The DepEd proposed an P86.5 billion budget for 2023 for the construction of 34,552 classrooms in the poorest first- to sixth-class municipalities (an average of P2.47 million per classroom factoring in sites and services). This is only 38 percent of the current 91,000 classroom shortage. The Department of Budget and Management, however, only “approved” P5.9 billion for classroom construction in 2023. This is good for only 2,384 classrooms this year, or only 2.6 percent of the shortage.

As a result of government subsidies and pay increases in public schools, irreparable damage is happening to the private education sector that has helped bring education to Filipinos through decades. No less than 425 private elementary and high schools have closed since 2020, affecting 20,838 students. This hemorrhage will continue until addressed adequately through policy and systems innovations, such as the inclusion of private schools in the tuition voucher system, to enable them to retain a sustainable share of enrollment.

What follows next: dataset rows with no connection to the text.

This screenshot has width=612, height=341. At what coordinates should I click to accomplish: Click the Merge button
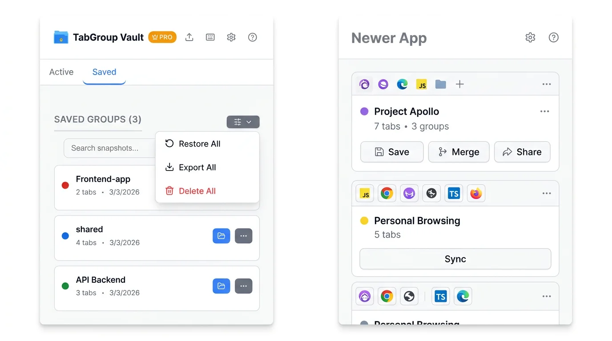459,152
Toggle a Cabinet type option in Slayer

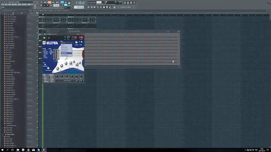[49, 77]
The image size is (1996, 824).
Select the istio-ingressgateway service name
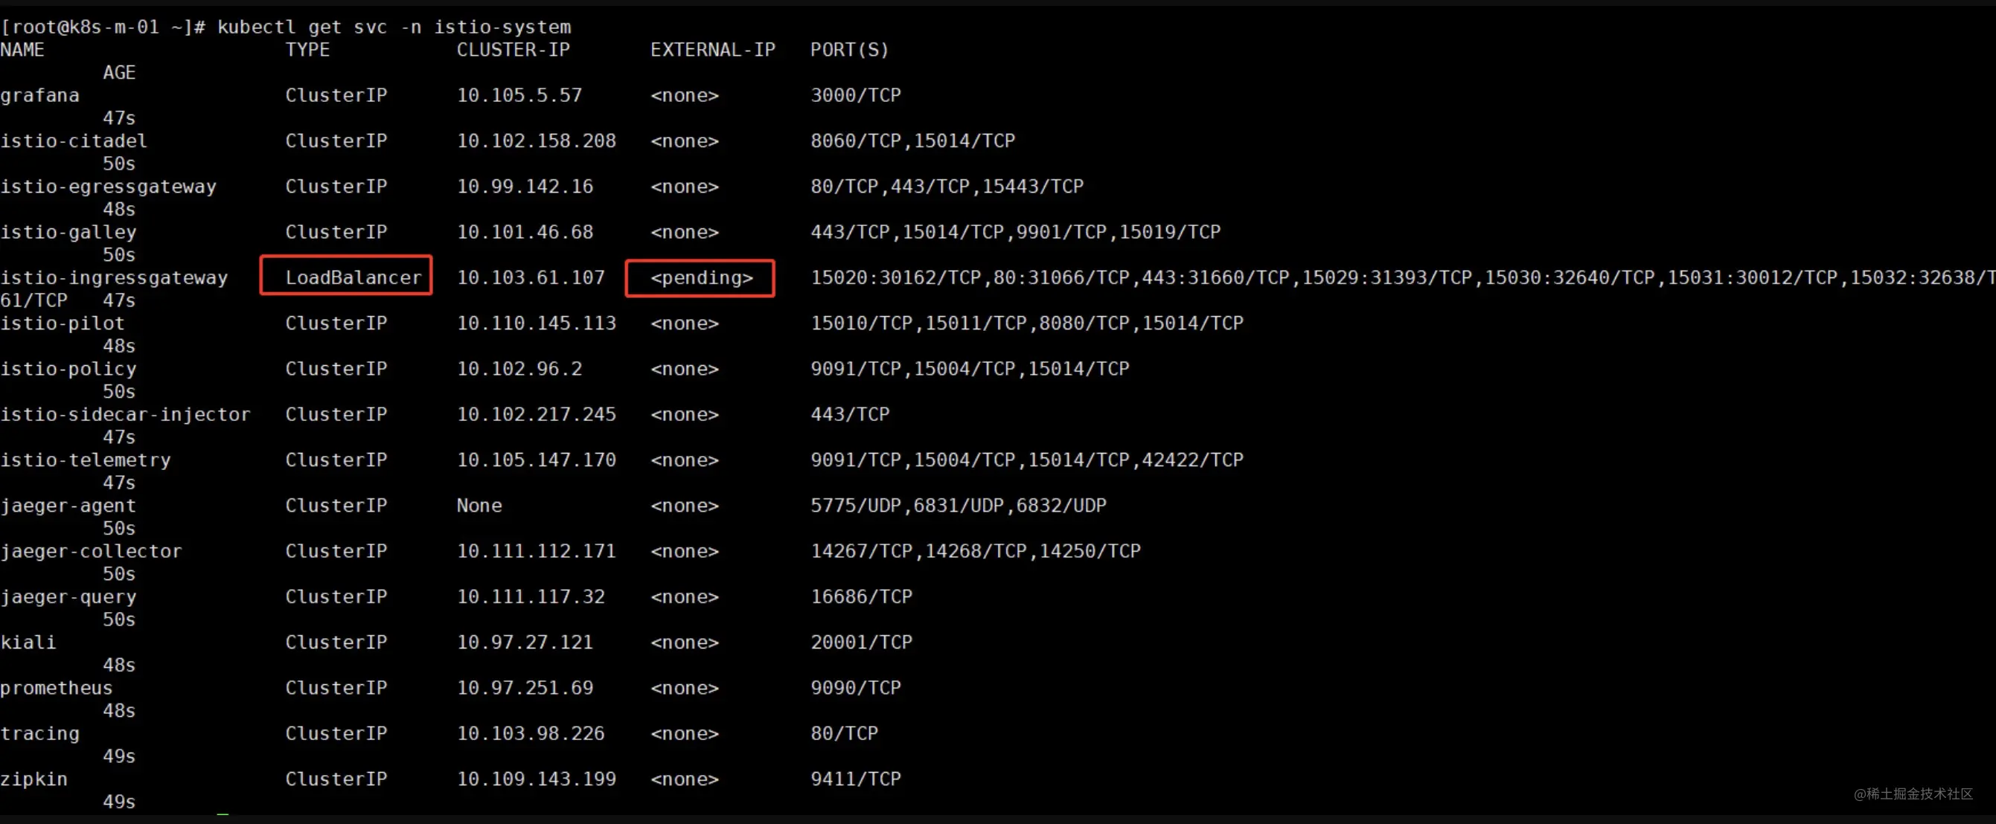tap(114, 278)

Where durations are not fatally compressed or logistics are not fatally constrained, the only way for the program to succeed is for the entire team to work “16 hours a day.” I thought Mr. Marcos’ promise and call for “unity” would translate into teamwork over double shifts. What we see is slack on top of death march designs. The Marcos Jr. management playing team is still incomplete, suffering early foul calls, and hobbled with debilitating substitutions.

What can be done? Mr. Marcos has the ball and needs to shift into resurrection mode, and fast.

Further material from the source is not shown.